Conspiracy Theory of Education Reform

When I indulge my cynical self and develop conspiracy theories of education I imagine elite corporate bosses paying off government officials to implement an educational system that guarantees a vast supply of super-box-store drones capable of mentally tallying a customer's purchase but no developed ability to think critically, question, or be creative. Control curriculum, quash teacher autonomy, implement rigorous testing to ensure a consistent product. Some independent thinkers will get through who get to be low level managers.

After all, the nation's continued economic growth depends on increasing profits which is most easily achieved by slashing employee wages and benefits. Keep the masses controlled and minimally prepared for independence (but maximally prepared for a life of labour), and you achieve sustained growth in corporate earnings.

For the most part, my cynical self lives in the back of my mind while my blithely naive optimistic self sees me through the day with a smile on my face and joy in my heart.

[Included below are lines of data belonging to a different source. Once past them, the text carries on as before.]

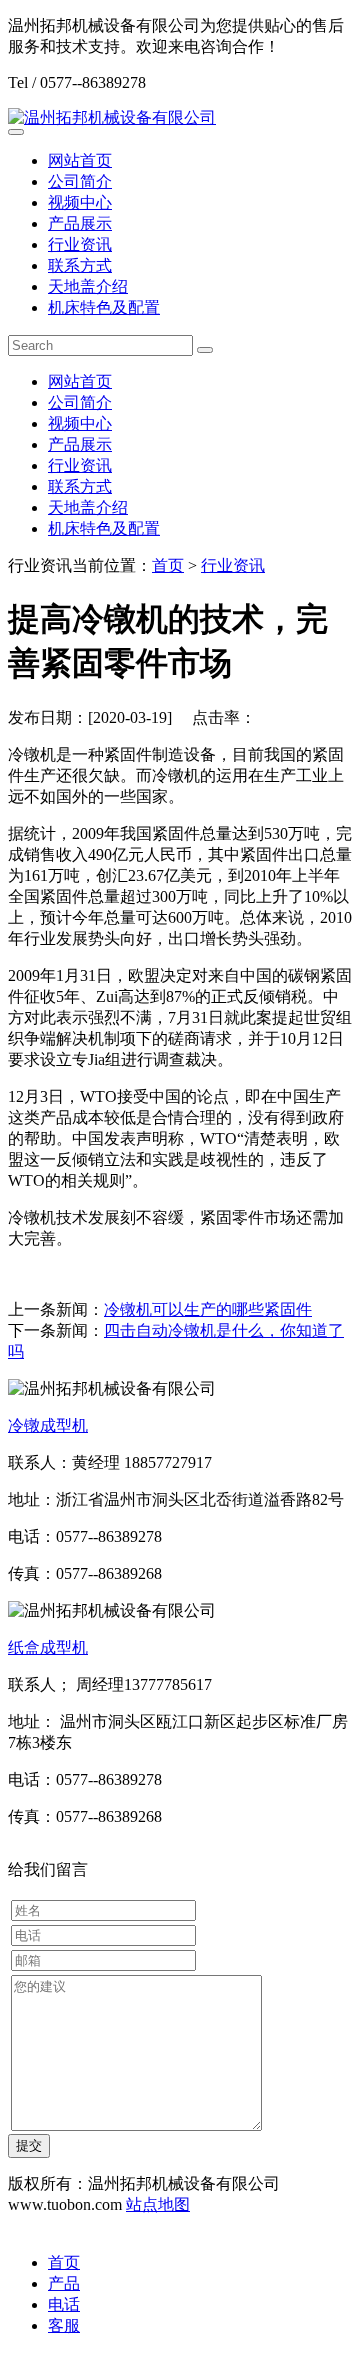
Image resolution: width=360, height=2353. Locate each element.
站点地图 (158, 2204)
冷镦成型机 (48, 1425)
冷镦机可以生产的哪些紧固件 (208, 1309)
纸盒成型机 (48, 1647)
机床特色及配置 (104, 307)
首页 (168, 565)
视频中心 (80, 202)
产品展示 (80, 223)
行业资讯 (80, 244)
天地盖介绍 (88, 286)
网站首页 (80, 160)
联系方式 (80, 265)
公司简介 (80, 181)
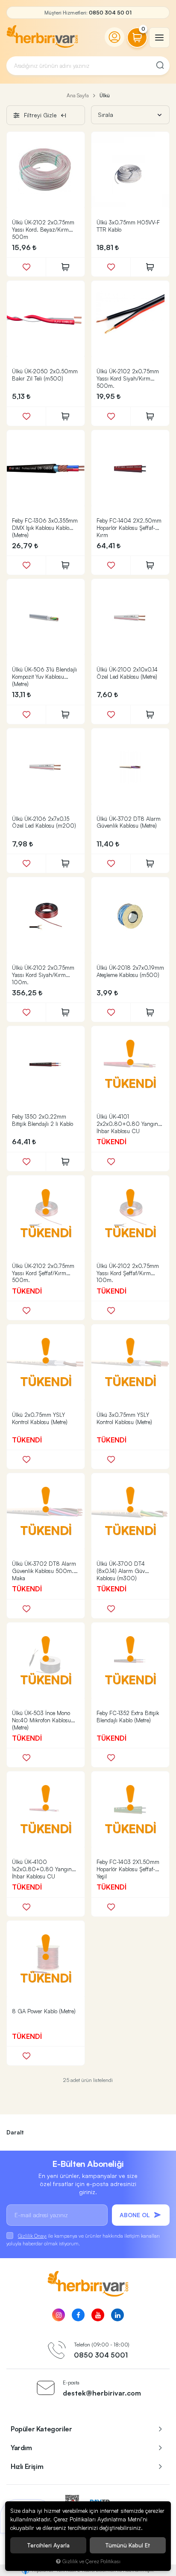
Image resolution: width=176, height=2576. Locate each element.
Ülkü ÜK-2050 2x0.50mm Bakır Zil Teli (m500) (45, 375)
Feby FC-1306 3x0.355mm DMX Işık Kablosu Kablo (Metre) (45, 527)
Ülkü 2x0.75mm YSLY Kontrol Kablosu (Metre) (39, 1418)
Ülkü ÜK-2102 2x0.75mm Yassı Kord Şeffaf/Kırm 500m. (43, 1273)
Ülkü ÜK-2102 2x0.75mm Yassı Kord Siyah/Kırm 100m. (43, 975)
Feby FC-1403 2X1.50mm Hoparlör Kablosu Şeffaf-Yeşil (128, 1869)
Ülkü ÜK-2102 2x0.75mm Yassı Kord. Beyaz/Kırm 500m (43, 229)
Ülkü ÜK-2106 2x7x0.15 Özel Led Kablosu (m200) (44, 822)
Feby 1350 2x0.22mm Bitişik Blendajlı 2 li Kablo (42, 1120)
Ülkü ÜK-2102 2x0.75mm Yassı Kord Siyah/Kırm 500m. (128, 378)
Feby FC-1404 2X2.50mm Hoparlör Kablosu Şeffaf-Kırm (129, 527)
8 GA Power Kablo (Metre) (44, 2011)
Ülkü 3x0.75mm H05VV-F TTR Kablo (128, 226)
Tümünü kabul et (127, 2545)
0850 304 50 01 (110, 12)
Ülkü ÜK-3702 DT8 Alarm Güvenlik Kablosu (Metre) (129, 822)
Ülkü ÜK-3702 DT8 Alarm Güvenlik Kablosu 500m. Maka (44, 1571)
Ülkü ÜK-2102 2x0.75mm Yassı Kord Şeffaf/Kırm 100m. (128, 1273)
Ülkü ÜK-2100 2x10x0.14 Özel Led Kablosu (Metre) (127, 673)
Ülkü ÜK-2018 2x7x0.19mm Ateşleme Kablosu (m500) (130, 971)
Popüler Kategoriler (41, 2429)
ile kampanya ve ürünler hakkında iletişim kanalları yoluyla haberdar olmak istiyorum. (83, 2240)
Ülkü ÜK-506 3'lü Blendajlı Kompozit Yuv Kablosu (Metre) (44, 676)
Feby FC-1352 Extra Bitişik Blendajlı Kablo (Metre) (128, 1717)
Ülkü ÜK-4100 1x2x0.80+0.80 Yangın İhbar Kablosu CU (42, 1869)
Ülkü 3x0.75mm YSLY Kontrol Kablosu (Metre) (124, 1418)
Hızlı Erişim (27, 2466)
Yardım (21, 2447)
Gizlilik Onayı (32, 2236)
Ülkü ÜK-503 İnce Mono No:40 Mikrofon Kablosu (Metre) (41, 1720)
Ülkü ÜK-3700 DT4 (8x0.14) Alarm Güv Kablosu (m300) (121, 1571)
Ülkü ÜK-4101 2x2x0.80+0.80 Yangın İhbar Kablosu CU (127, 1123)
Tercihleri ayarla (48, 2545)
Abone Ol (135, 2214)
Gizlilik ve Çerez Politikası (91, 2561)
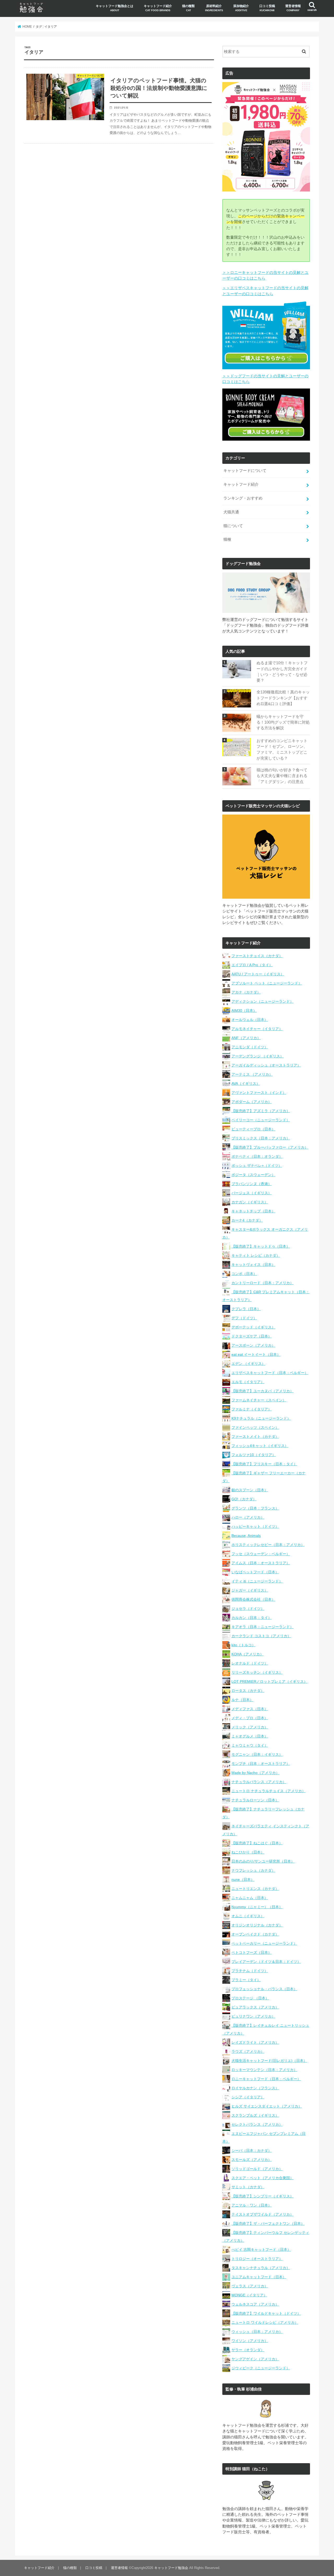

As I read about reforms to teacher compensation in Australia's state of New South Wales, and read about the enormous criticism and challenge to the profession in America, I got to wonder about models of teaching excellence as portrayed in film.

  • Sidney Poitier as Mark Thackeray in "To Sir, With Love" ditched the curriculum, focused on the individuals and pushed them to hold themselves to a higher personal standard while fighting pressures to conform from the top.
  • Robin Williams as John Keating in "Dead Poets Society" communicated the joy in literature in unconventional ways, inspiring his students to embrace poetry as a source of human truths and higher thinking and is fired for doing so.
  • Jon Voight as Pat Conroy in "Conrack", who recognized the needs of his students extend beyond the curriculum and took the time to help them meet those needs despite the dismissive attitudes of the higher administration.
  • Hilary Swank as Erin Gruwell in "Freedom Writers" who takes on a tough group of underachieving and racially divided students seeking ways to create community, hope and a future for her students.
  • Edward James Olmos as Jaime Escalante who leaves a lucrative job to teach challenged youth in an at-risk school.

Some of these are based on real-life stories. How many of them would still have happened in a climate of high stakes standards testing and performance based pay?

When you stifle creativity, when you make education about the test rather than the student, when autonomy and discretion are stripped away from teachers, education is reduced to an assembly line where diplomas might as well be replaced with "Inspected by A7G-22" stickers.

Despite being an avid reader of history and familiar with political and economic systems, it is still easy for me to be the optimist and believe that everyone involved on all sides of education are in it for the right reasons. Right?

right?

5 Comments

  1. Hi Miles,

    I'm happy to have found this entry and your blog. I look forward to continuing to connect with your thinking along the way!!

  2. Mary says:

    You better believe, Miles. What is the other option?

  3. I love the "cynical self wrestling with the naive, optimisitc self" imagery. I think we all deal with a certain amount of that. Frankly, I can't quite get on board with a conspiracy of this scale, though I don't doubt it's the motivation of some. There's still too much local control in education for that to really be the case. Even as more and more decisions are made at the national level, the practical implementation of of those policies still falls with local decision makers. As such, I'd like to believe there are FAR more people associated with education who are doing it for the right reasons than the contrary. Coupled with the fact that there are still far more jobs in which higher education is preferential than there are the labor intensive jobs greedy would-be profit-mongers would encourage (automation has made it even cheaper to have no workforce than a low paid one) and I'm still more naitve optimist than cynic. But I have my days to be sure. Nice read, thanks for sharing.

    • milesmac says:

      Thoughtful response, Mark. Like you, I tend to believe people are doing things for the right reason, even if the philosophies and strategies are different. Cheers!